John Lambros (Image credit: University of Illinois)

On the other hand, the performance of lithium ion batteries may decay eventually, and they may not charge fully after many charge and discharge cycles and may discharge rapidly even when not in use.

By applying a technique using 3D X-ray tomography of an electrode, researchers at the University of Illinois attempted to gain a better understanding of the mechanism that takes place within a lithium ion battery and eventually design batteries with longer life and more storage capacity.

In other words, when charging a lithium battery, lithium ions are embedded into host particles which are present in the battery anode electrode and stored there until needed to generate energy during the battery discharge. Graphite is a host particle material that is often used in commercial lithium ion batteries. During charging, the graphite particles expand as the lithium ions enter them, and during discharging, they contract as the ions exit them.

Every time a battery is charged, the lithium ions enter the graphite, causing it to expand by about 10 percent in size, which puts a lot of stress on the graphite particles,” explained John Lambros, professor in the Department of Aerospace Engineering and director of the Advanced Materials Testing and Evaluation Laboratory (AMTEL) at U of I. “As this expansion-contraction process continues with each successive charge-discharge cycle of the battery, the host particles begin to fragment and lose their capacity to store the lithium and may also separate from the surrounding matrix leading to loss of conductivity.”
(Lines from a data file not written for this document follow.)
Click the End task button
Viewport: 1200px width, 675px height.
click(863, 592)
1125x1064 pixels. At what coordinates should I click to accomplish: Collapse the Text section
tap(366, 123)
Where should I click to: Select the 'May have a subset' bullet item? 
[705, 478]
If we can determine how the graphite particles fail in the interior of the electrode, we may be able to suppress these problems and learn how to extend the life of the battery. So we wanted to see in a working anode how the graphite particles expand when the lithium enters them. You can certainly let the process happen and then measure how much the electrode grows to see the global strain - but with the X-rays we can look inside the electrode and get internal local measurements of expansion as lithiation progresses.
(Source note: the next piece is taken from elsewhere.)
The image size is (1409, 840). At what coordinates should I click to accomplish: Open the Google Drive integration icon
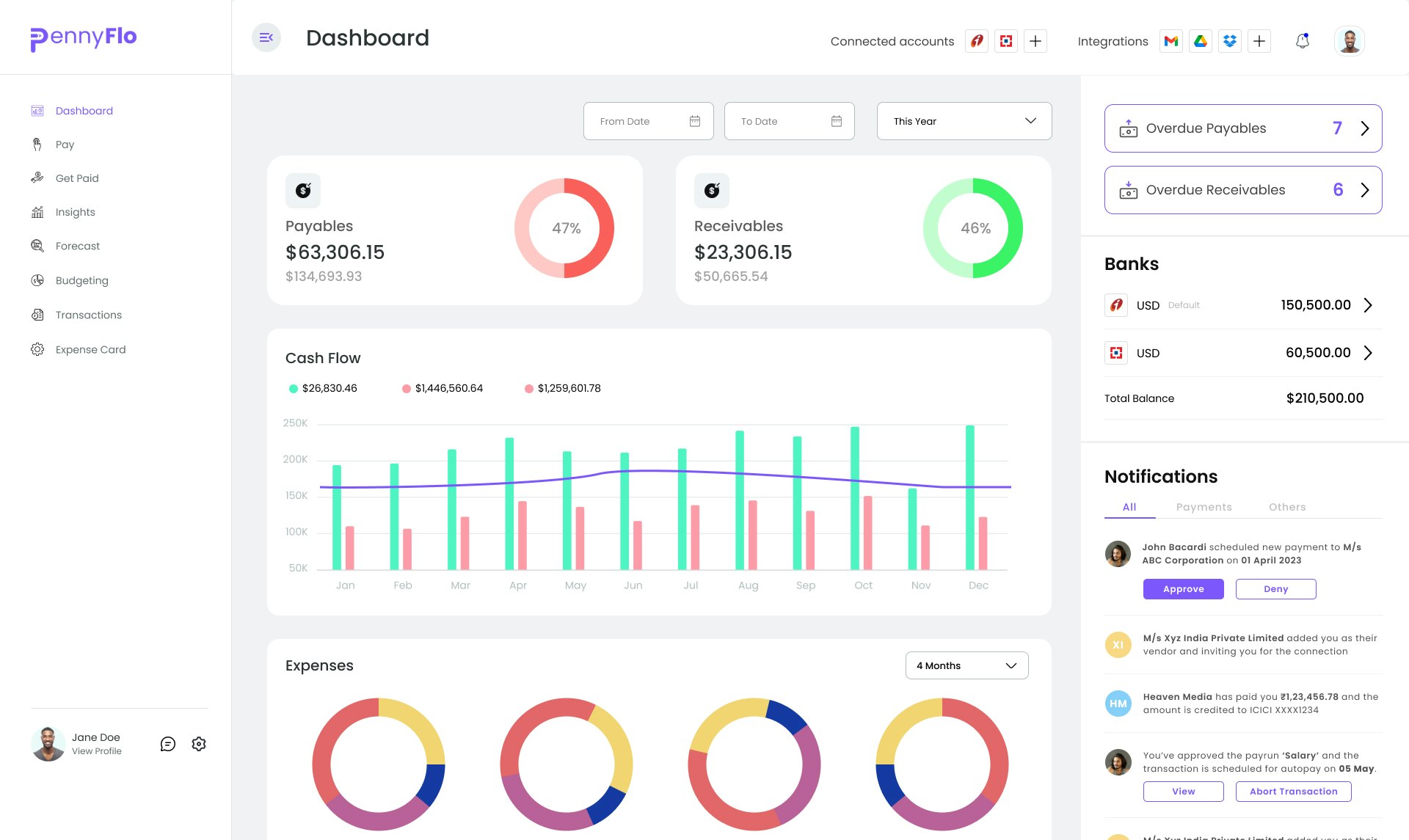[x=1201, y=41]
Initially, the researchers customized a rechargeable lithium cell that was transparent to X-rays. However, during the development of the functioning electrode, they also added zirconia particles along with graphite particles.

The zirconia particles are inert to lithiation; they don’t absorb or store any lithium ions. However, for our experiment, the zirconia particles are indispensable: they serve as markers that show up as little dots in the X-rays which we can then track in subsequent X-ray scans to measure how much the electrode deformed at each point in its interior.

John Lambros

In order to measure internal changes in the volume, a Digital Volume Correlation routine—an algorithm in a computer code used for comparing the X-ray images before and after lithiation—is used, added Lambros.

Nearly a decade ago, the software was developed by Mark Gates, a U of I computer science doctoral student co-advised by Michael Heath, who is in U of I’s Department of Computer Science, and by Lambros. Gates enhanced the prevailing DVC schemes by introducing certain vital changes to the algorithm. Instead of being able to solve very small-scale problems with reduced amounts of data, Gates’ version includes parallel computations that run various parts of the program simultaneously and can generate results quickly, across a great number of measurement points.

Our code runs much faster and instead of just a few data points, it allows us to get about 150,000 data points, or measurement locations, inside the electrode, Lambros remarked. “It also gives us an extremely high resolution and high fidelity.

Lambros added that this technique may be used by only a few research groups in the world.

Digital Volume Correlation programs are now available commercially, so they may become more common. We’ve been using this technique for a decade now, but the novelty of this study is that we applied this technique that allows internal 3D measurement of strain to functioning battery electrodes to quantify their internal degradation.

John Lambros

The paper titled, “Three-Dimensional Study of Graphite-Composite Electrode Chemo-Mechanical Response using Digital Volume Correlation,” was co-authored by Joseph F. Gonzalez, Dimitrios A. Antartis, Manue Martinez, Shen J. Dillon, Ioannis Chasiotis, and John Lambros. The article is published in Experimental Mechanics.

The study was partly funded by the University of Illinois Interdisciplinary Innovation Initiative, a National Science Foundation Graduate Research Fellowship, and the Air Force Office for Scientific Research.